Stored data entries

○ ○ ○ ○ ○ ○ ○

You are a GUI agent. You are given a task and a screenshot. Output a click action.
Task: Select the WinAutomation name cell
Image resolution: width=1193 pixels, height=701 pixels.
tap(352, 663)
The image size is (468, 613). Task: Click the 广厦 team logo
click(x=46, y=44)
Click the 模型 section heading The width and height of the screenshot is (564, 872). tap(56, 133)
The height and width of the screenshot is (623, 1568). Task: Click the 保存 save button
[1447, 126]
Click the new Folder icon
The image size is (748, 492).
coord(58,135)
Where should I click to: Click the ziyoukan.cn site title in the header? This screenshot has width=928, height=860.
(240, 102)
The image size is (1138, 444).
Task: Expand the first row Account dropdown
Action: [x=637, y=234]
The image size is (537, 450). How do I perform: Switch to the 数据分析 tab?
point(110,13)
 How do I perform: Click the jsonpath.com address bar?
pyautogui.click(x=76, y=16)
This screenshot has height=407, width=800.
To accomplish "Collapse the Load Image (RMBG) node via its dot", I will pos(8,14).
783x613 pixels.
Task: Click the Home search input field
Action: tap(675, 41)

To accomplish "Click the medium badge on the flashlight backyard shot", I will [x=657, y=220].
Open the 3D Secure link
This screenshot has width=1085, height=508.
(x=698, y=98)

○ ○ ○ ○ ○ ○ ○

TASK DESCRIPTION -> Reproduce, word for word, every line starting at the line that contains "This screenshot has height=407, width=800." and ending with the final line of the entries.

FINISHED EXERCISE ->
This screenshot has height=407, width=800.
To accomplish "Collapse the Load Image (RMBG) node via its dot", I will pos(8,14).
783x613 pixels.
Task: Click the Home search input field
Action: tap(675, 41)

To accomplish "Click the medium badge on the flashlight backyard shot", I will [x=657, y=220].
Open the 3D Secure link
This screenshot has width=1085, height=508.
(x=698, y=98)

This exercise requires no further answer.